P.E. Martin-Vivier, Jacques Lacoste, Patrick Seguin
Galerie Jacques Lacoste & Galerie Patrick Seguin, Paris, 2012
In 1931, aged 29, Jean Royère (1902–1981) resigned from a comfortable position in the import–export trade in order to set up business as an interior designer. He learnt his new trade in the cabinetmaking workshops of the Faubourg Saint-Antoine in Paris. In 1934, he designed the new layout of the Brasserie Carlton on the Champs Elysées and found immediate success, embarking upon an international career that was to endure for nearly half a century. Royère tackled all kinds of decoration work and opened branches in the Near East and Latin America; among his patrons were King Farouk, King Hussein of Jordan and the Shah of Iran, who entrusted him with the interior design of their palaces.
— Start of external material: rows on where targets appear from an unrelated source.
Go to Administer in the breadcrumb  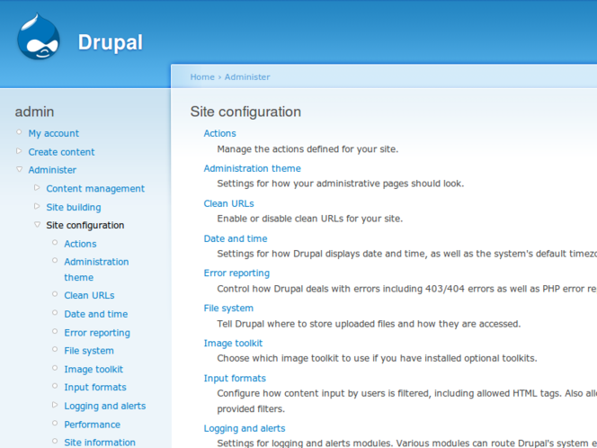click(x=246, y=77)
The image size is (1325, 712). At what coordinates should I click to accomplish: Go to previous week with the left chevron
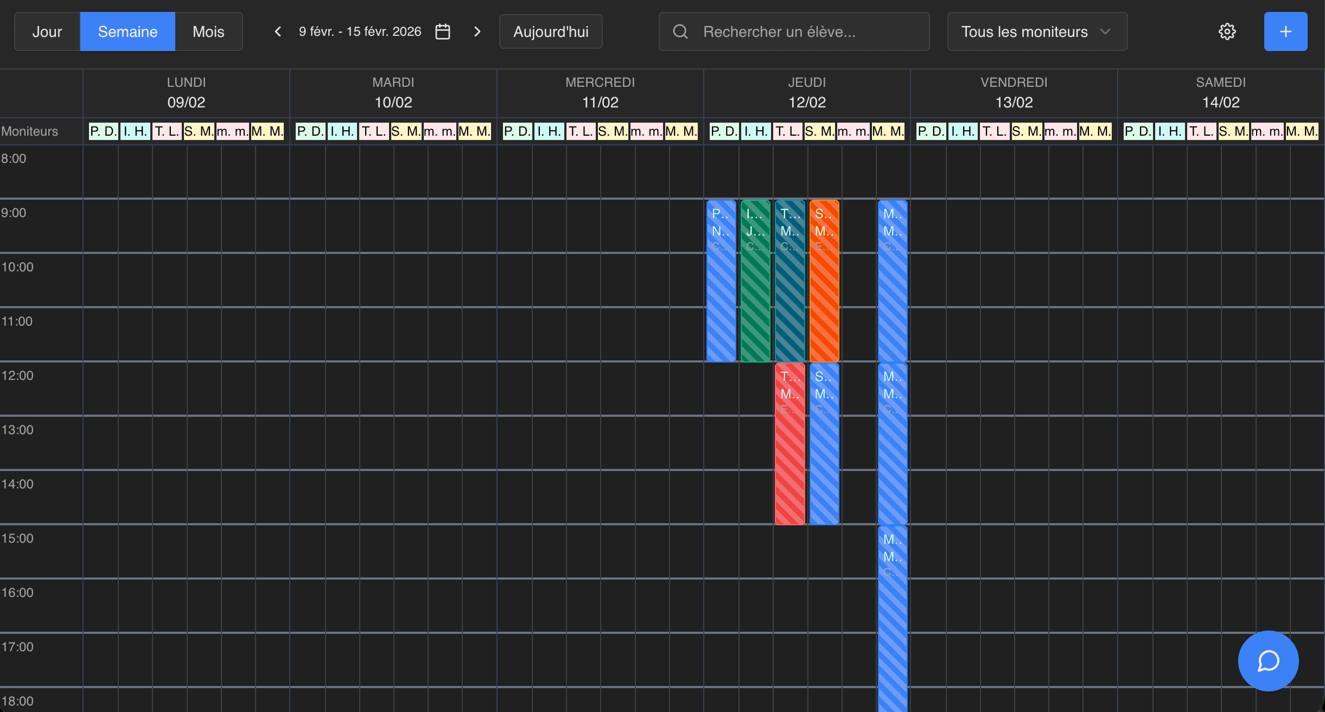(278, 31)
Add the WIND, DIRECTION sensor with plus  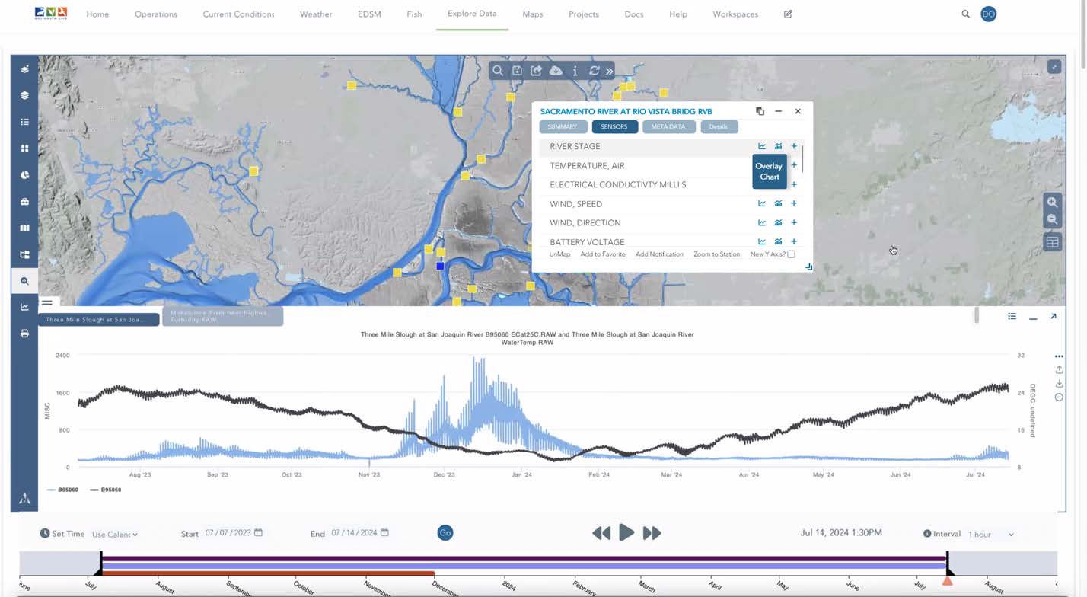tap(794, 222)
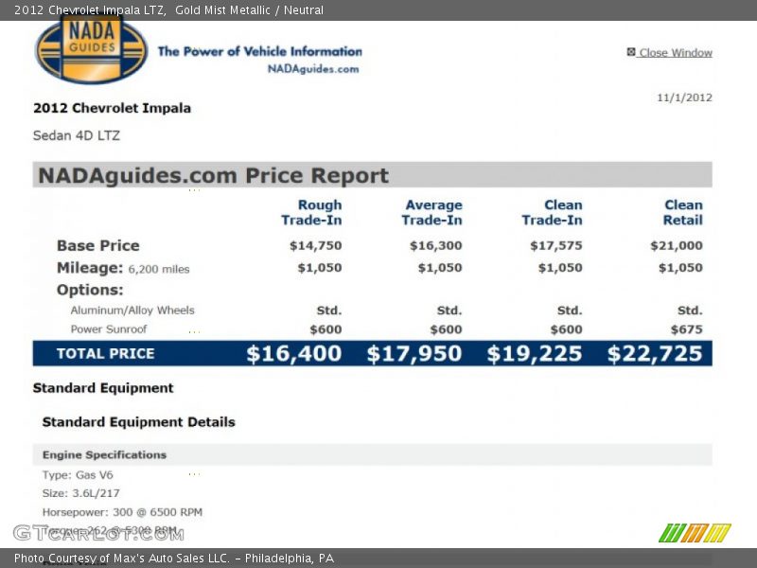Click the Close Window link
757x568 pixels.
tap(675, 53)

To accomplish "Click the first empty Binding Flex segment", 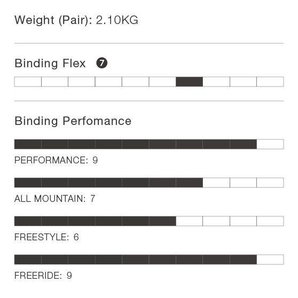I will [28, 82].
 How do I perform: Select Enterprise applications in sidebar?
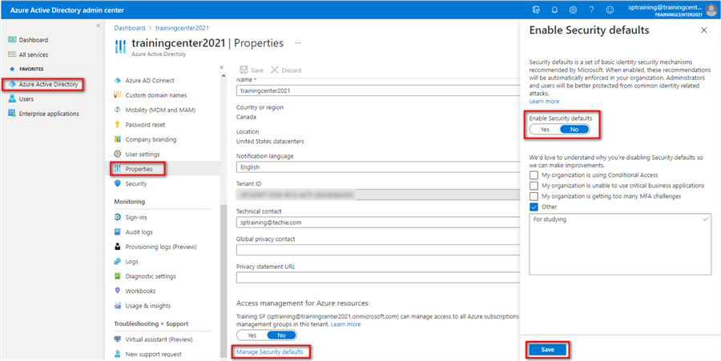point(48,114)
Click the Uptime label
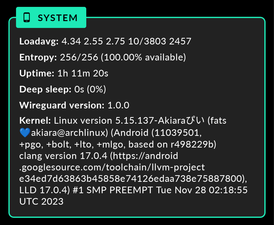 37,73
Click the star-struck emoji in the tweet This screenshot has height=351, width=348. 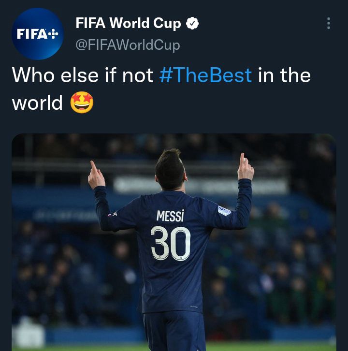(x=82, y=102)
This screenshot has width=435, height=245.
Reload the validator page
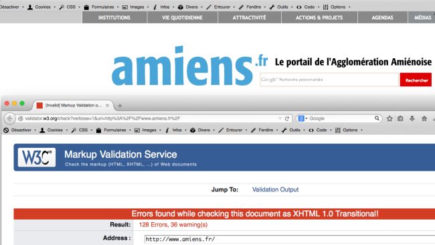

The Royère style is a wonderful amalgam of bright, cheery colors, subtly organic forms and precious materials. Compact and fluid, robust and delicate, Royère’s chairs, lamps, chandeliers, sofas and desks exude a sensuous confidence, suggesting both comfort and alertness. This superbly produced, linen-bound, two-volume boxed monograph would have made Royère proud. The first volume explores the designer’s work across four themes inspired by his creations: “The Vegetal Realm,” “The Animal World,” The Imaginative Realm” and “Line and Design.” In addition to prefaces by Jacques Lacoste and Patrick Seguin, this volume contains interviews with Lorenz Baümer, Béatrice Salmon, and Christian Lacroix–by art historian and journalist Françoise Claire Prodhon–and a chapter looking back to the Jean Royère exhibition at the Sonnabend Gallery in New York in 2008. The second volume opens with a 1963 interview with Royère by Pascal Renous, and then presents the “Jean Royère Repertoire”: 380 items of furniture and other creations accompanied by detailed references and illustrations of variants. The volume is rounded off by a sketchbook offering 156 hitherto unpublished Royère drawings. This authoritative and sumptuous publication is the last word on this midcentury master.